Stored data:
━━━━━━━━━━━━━━━━━━━━
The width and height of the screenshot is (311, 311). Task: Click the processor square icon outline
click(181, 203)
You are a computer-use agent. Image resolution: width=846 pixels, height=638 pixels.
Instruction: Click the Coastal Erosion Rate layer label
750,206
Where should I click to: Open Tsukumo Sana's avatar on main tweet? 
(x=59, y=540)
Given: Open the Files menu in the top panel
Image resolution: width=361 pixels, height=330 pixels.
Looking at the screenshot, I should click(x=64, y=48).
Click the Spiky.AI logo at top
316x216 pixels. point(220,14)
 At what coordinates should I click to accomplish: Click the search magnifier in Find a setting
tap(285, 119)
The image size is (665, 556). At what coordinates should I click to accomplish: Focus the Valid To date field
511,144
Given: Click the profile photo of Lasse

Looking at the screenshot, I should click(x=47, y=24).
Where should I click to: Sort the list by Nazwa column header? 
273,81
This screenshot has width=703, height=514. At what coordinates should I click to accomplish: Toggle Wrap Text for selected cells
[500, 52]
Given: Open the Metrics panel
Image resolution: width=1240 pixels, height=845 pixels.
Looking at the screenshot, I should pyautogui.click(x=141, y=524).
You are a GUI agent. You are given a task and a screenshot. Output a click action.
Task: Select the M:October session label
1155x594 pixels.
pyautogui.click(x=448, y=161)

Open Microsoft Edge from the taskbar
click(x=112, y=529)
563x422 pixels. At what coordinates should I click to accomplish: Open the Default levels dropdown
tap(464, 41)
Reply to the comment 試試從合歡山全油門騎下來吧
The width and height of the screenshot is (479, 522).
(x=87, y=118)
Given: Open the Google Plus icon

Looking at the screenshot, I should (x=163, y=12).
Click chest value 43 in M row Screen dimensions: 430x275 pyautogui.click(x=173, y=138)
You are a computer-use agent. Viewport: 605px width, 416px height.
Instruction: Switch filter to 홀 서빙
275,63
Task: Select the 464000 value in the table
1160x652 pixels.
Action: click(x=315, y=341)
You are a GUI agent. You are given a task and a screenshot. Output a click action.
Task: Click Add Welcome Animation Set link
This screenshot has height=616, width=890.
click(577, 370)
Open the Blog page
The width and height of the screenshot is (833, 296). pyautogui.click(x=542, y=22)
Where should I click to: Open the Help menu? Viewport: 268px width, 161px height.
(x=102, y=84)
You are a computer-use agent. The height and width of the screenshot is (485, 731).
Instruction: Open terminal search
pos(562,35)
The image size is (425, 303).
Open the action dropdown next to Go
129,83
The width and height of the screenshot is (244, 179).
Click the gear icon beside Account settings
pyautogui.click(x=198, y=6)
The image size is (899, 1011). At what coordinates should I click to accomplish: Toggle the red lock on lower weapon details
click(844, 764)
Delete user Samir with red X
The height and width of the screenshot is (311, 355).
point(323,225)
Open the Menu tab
━━━━━━━━━━━━━━━━━━━━
◆ **ACTIVITY**
Reproduce the records exactly, keeping every line.

◆ **SOLUTION TO THIS EXERCISE**
The width and height of the screenshot is (311, 311). Task: Click the processor square icon outline
click(181, 203)
You are a computer-use agent. Image resolution: width=846 pixels, height=638 pixels.
Instruction: Click the Coastal Erosion Rate layer label
750,206
Where should I click to: Open Tsukumo Sana's avatar on main tweet? 
(x=59, y=540)
Given: Open the Files menu in the top panel
Image resolution: width=361 pixels, height=330 pixels.
Looking at the screenshot, I should click(x=64, y=48).
Click the Spiky.AI logo at top
316x216 pixels. point(220,14)
 At what coordinates should I click to accomplish: Click the search magnifier in Find a setting
tap(285, 119)
The image size is (665, 556). At what coordinates should I click to accomplish: Focus the Valid To date field
511,144
Given: Click the profile photo of Lasse

Looking at the screenshot, I should click(x=47, y=24).
Where should I click to: Sort the list by Nazwa column header? 
273,81
This screenshot has width=703, height=514. At what coordinates should I click to accomplish: Toggle Wrap Text for selected cells
[500, 52]
Given: Open the Metrics panel
Image resolution: width=1240 pixels, height=845 pixels.
Looking at the screenshot, I should pyautogui.click(x=141, y=524).
You are a GUI agent. You are given a task and a screenshot. Output a click action.
Task: Select the M:October session label
1155x594 pixels.
pyautogui.click(x=448, y=161)

Open Microsoft Edge from the taskbar
click(x=112, y=529)
563x422 pixels. At what coordinates should I click to accomplish: Open the Default levels dropdown
tap(464, 41)
Reply to the comment 試試從合歡山全油門騎下來吧
The width and height of the screenshot is (479, 522).
(x=87, y=118)
Given: Open the Google Plus icon

Looking at the screenshot, I should (x=163, y=12).
Click chest value 43 in M row Screen dimensions: 430x275 pyautogui.click(x=173, y=138)
You are a computer-use agent. Viewport: 605px width, 416px height.
Instruction: Switch filter to 홀 서빙
275,63
Task: Select the 464000 value in the table
1160x652 pixels.
Action: click(x=315, y=341)
You are a GUI agent. You are given a task and a screenshot. Output a click action.
Task: Click Add Welcome Animation Set link
This screenshot has height=616, width=890.
click(577, 370)
Open the Blog page
The width and height of the screenshot is (833, 296). pyautogui.click(x=542, y=22)
Where should I click to: Open the Help menu? Viewport: 268px width, 161px height.
(x=102, y=84)
You are a computer-use agent. The height and width of the screenshot is (485, 731).
Instruction: Open terminal search
pos(562,35)
The image size is (425, 303).
Open the action dropdown next to Go
129,83
The width and height of the screenshot is (244, 179).
Click the gear icon beside Account settings
pyautogui.click(x=198, y=6)
The image size is (899, 1011). At what coordinates should I click to accomplish: Toggle the red lock on lower weapon details
click(844, 764)
Delete user Samir with red X
The height and width of the screenshot is (311, 355).
point(323,225)
Open the Menu tab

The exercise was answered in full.